AirPrice - AirBnB Price Optimization

The app is live at https://airprice.now.sh/. The app was a team effort, see this page for the team members and roles. The source of the data science portion of the app can be seen here.

The app is only usable for Berlin, DE. This is by design since we only had 1 week to complete the app.

What is it for?

Many owners of AirBnB listings set the price either too low or too high. If the price is too low then the room will always be filled, but they aren't getting as much money as they could from the listing. If the price is too high, the room will not be filled and the profits will be sub-optimal. Our goal was to suggest a middle-ground price at which the profits are optimized.

Data Science Methodology

See the primary notebook here.

Data was retrieved from http://insideairbnb.com/get-the-data.html on February 1, 2020. AirBnB freely offers detailed listing information as well as summary listing information in csv format. We downloaded 2 years worth of summary information for Berlin. We chose to use summary info rather than detailed info because of inaccuracies found in the detailed info.

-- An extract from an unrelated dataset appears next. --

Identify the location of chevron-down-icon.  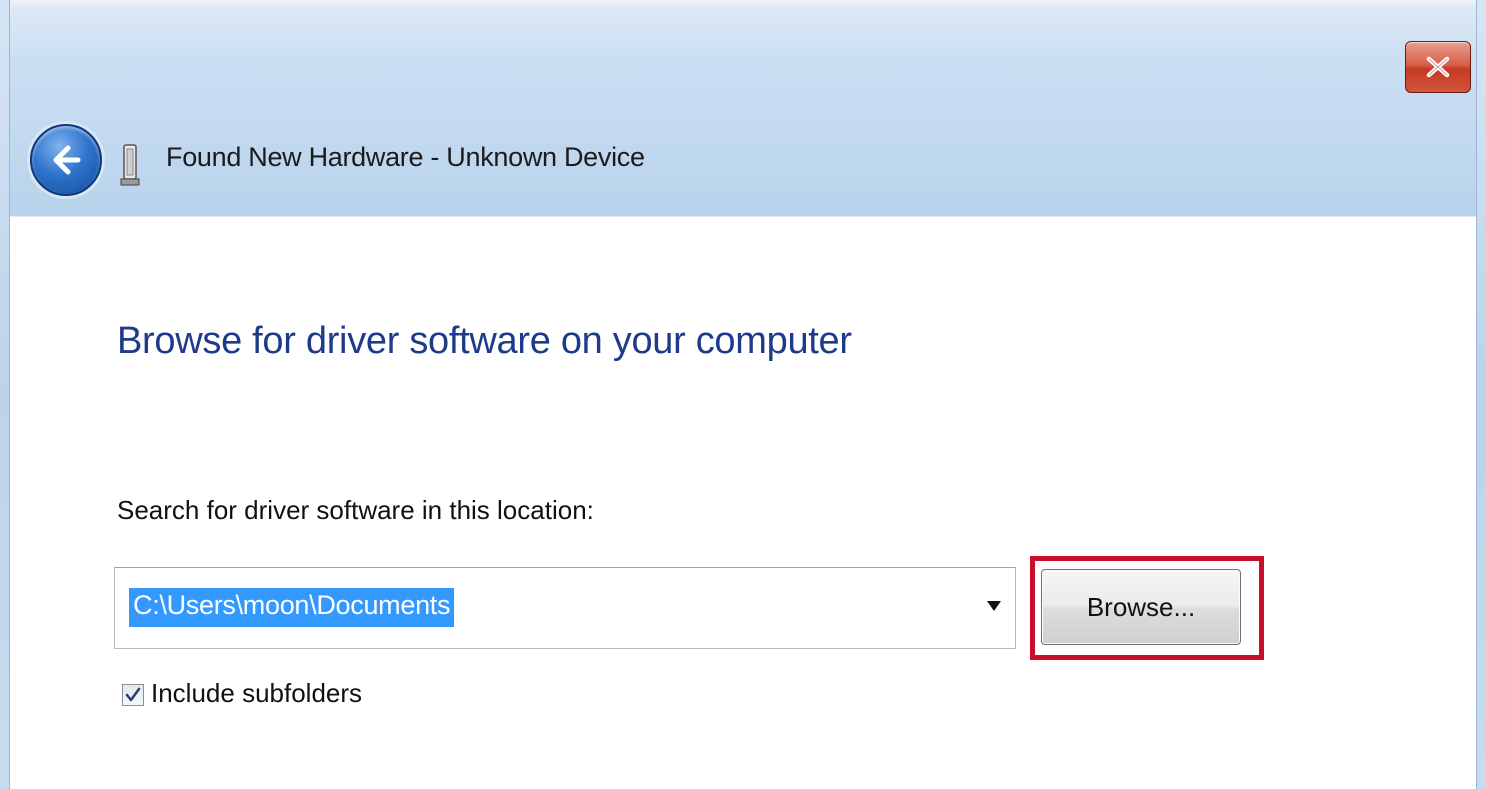
(994, 606).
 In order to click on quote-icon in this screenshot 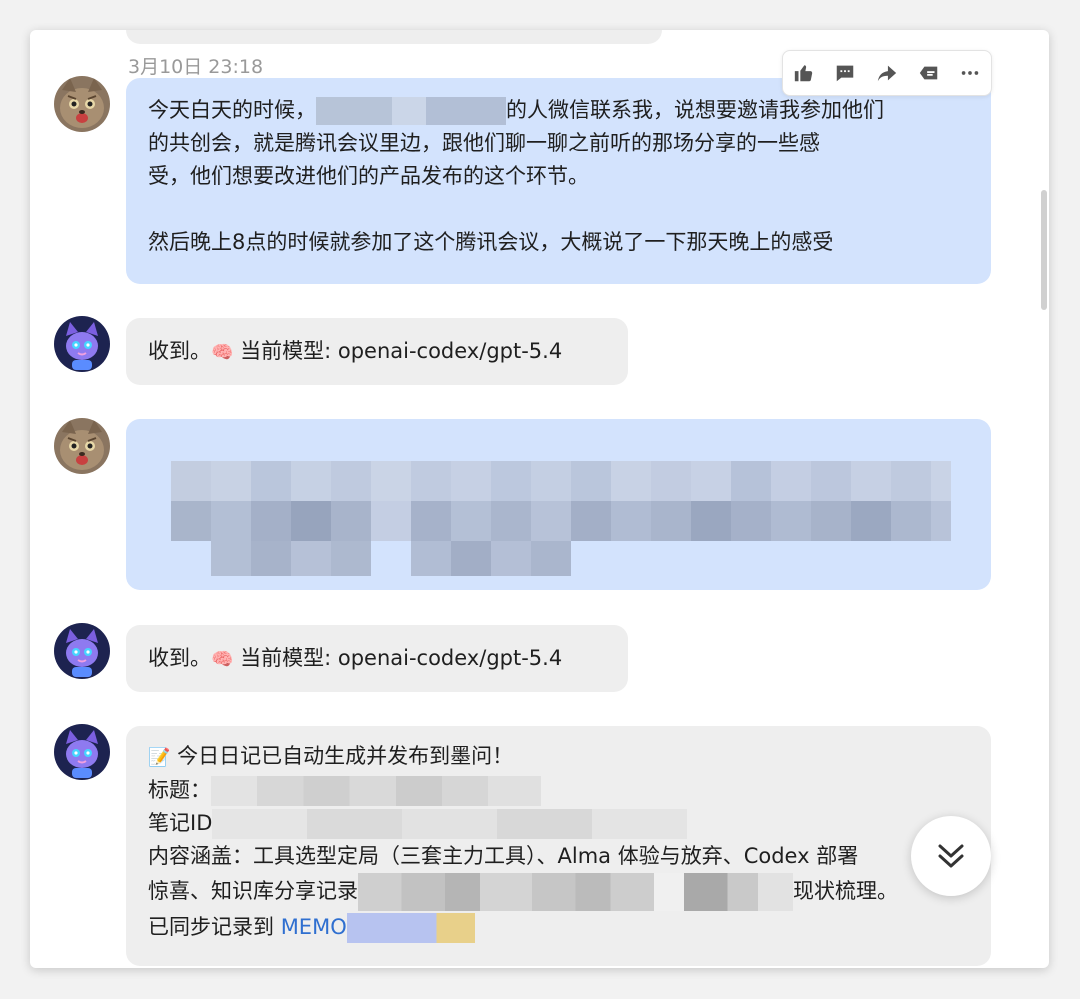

For features, we had to decide whether to use "neighborhood", which had 139 distinct values, or "neighborhood group", which had 12 distinct values. We wanted to use "neighborhood" because of its higher specificity which would yield a better model. The challenge was figuring out how to get the neighborhood from the user. We talked with the web devs about incorporating functionality for programmatically looking up the neighborhood from an address, and we even built an endpoint for looking up neighborhood given geographical coordinates. Unfortunately however, we ran into difficulties in using the Maps API and we did not finish this functionality. Therefore for the final product we decided to use "neighborhood group" which was to be simply selected via dropdown.

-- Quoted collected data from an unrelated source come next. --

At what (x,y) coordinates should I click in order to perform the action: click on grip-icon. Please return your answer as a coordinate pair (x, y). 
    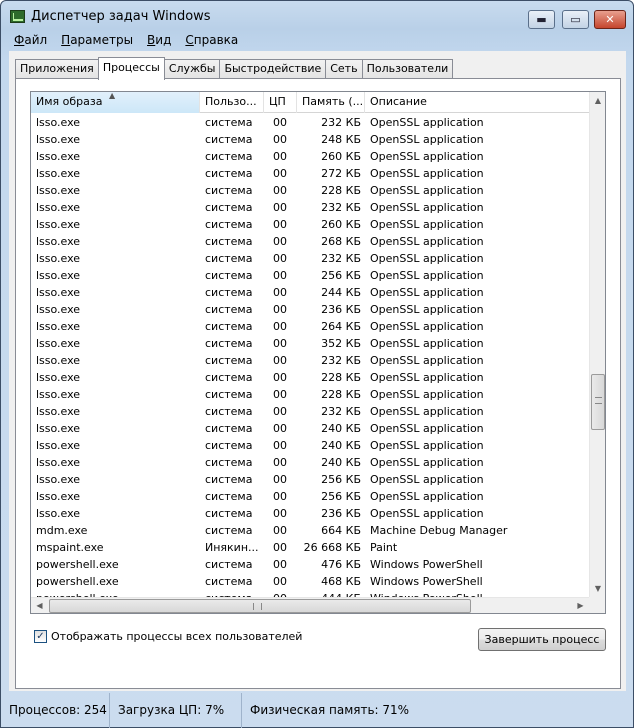
    Looking at the image, I should click on (258, 606).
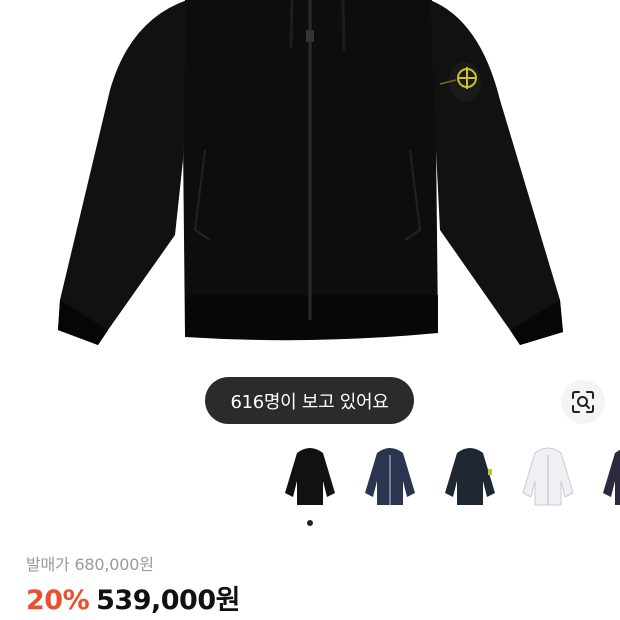  I want to click on thumbnail-white, so click(548, 476).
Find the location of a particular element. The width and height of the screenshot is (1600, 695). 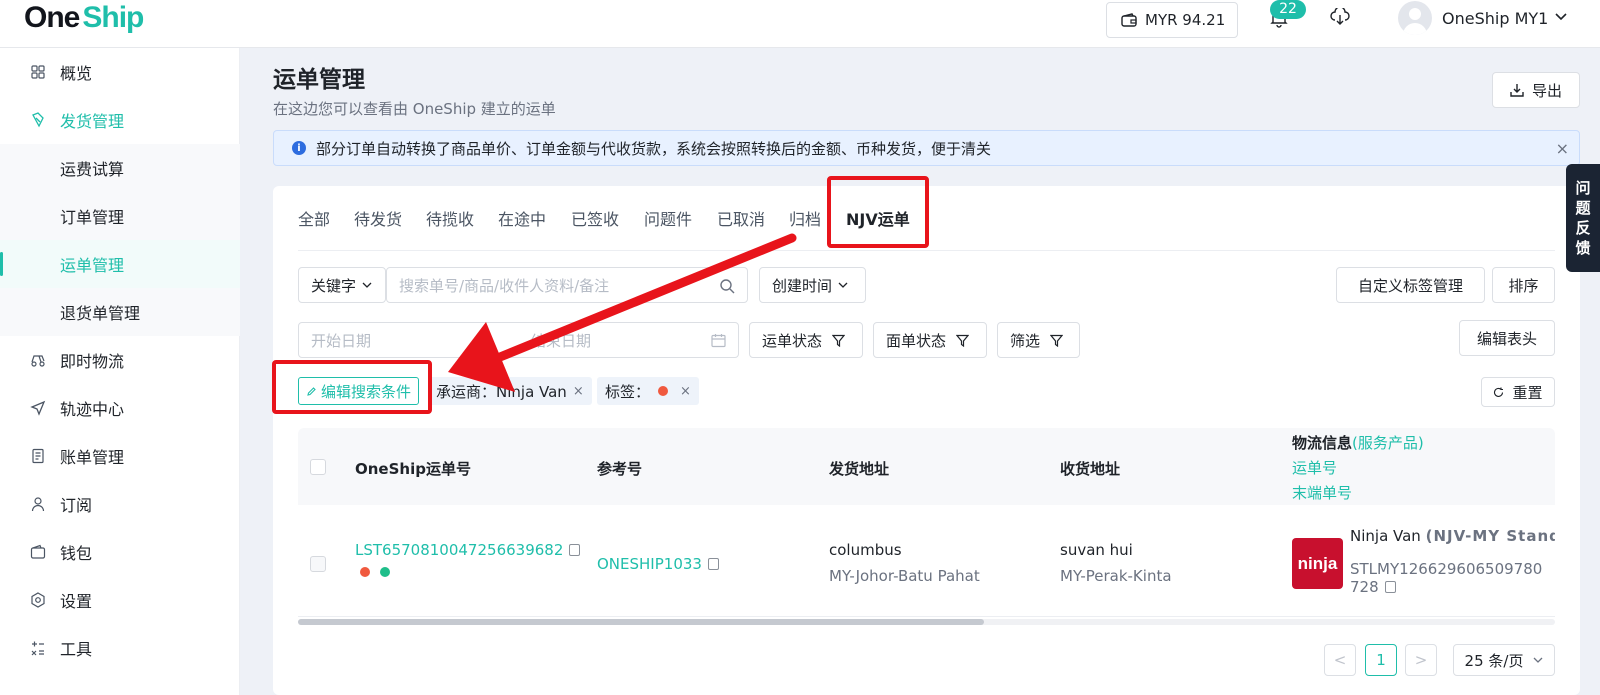

highlight-box-edit-search is located at coordinates (352, 387).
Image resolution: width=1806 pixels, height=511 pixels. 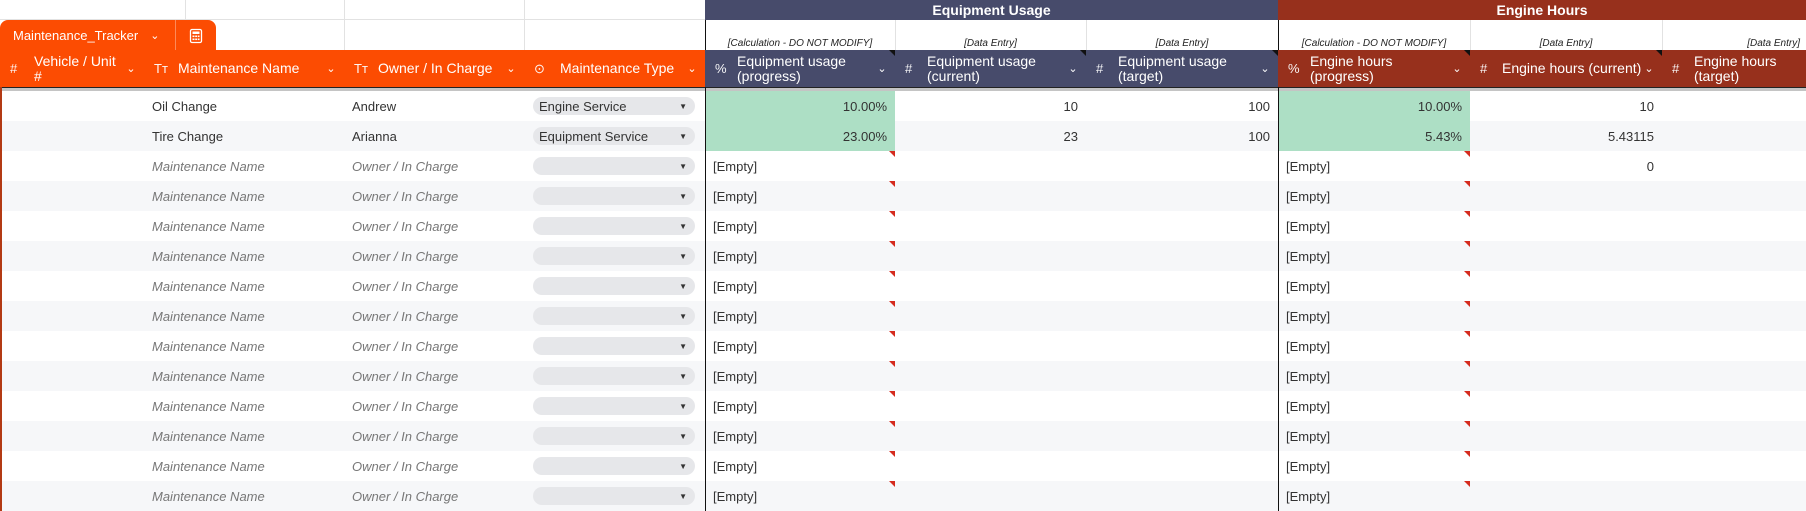 I want to click on column-header-engine-hours-progress: % Engine hours (progress) ⌄, so click(x=1374, y=68).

The categorical variables we decided to use were "neighborhood group" and "room type". The continuous variables we decided to use were "minimum nights", "number of reviews", "reviews per month", "calculated host listings count" (number of listings by the host), "availability 365" (days available per year), and "last review seconds ago" (seconds since the last review). We used a OneHotEncoder to encode categorical variables and a SimpleImputer to fill in missing values.

Feature Importances

We established a baseline by using the mean price for every estimate. The mean absolute error (MAE) for this baseline was €40.38.

One of our primary challenges was establishing a model that could run with limited resources on a heroku hobby dyno. Our initial model was a RandomForestRegressor with no maximum depth. The model had an impressive MAE of about €5, however it used 1.5GB of memory and was therefore out of the question to use in our API. We tried training more models with maximum depth of 75, 25, and 20, the last of which had a MAE of about €19 and used about 300Mb of memory. At this point we decided to try a different model.

We tried a LogisticRegression but the best result with this model was a MAE of €66- worse than the baseline. We then moved on to a XGBRegressor. Our best result (using a maximum depth of 20 and a learning rate of 0.22) was a MAE of €15 and 106Mb of memory usage. We chose not to use a RandomizedSearchCV to optimize parameters because of the long training time. This model causes the heroku app to go over the "soft limit" for memory (it uses swap), but it is still usable.

Visualizations

We can see that prices tend to be higher towards the middle of the city and lower in the suburbs.

We can see that private rooms tend to be less expensive than entire homes or apartments.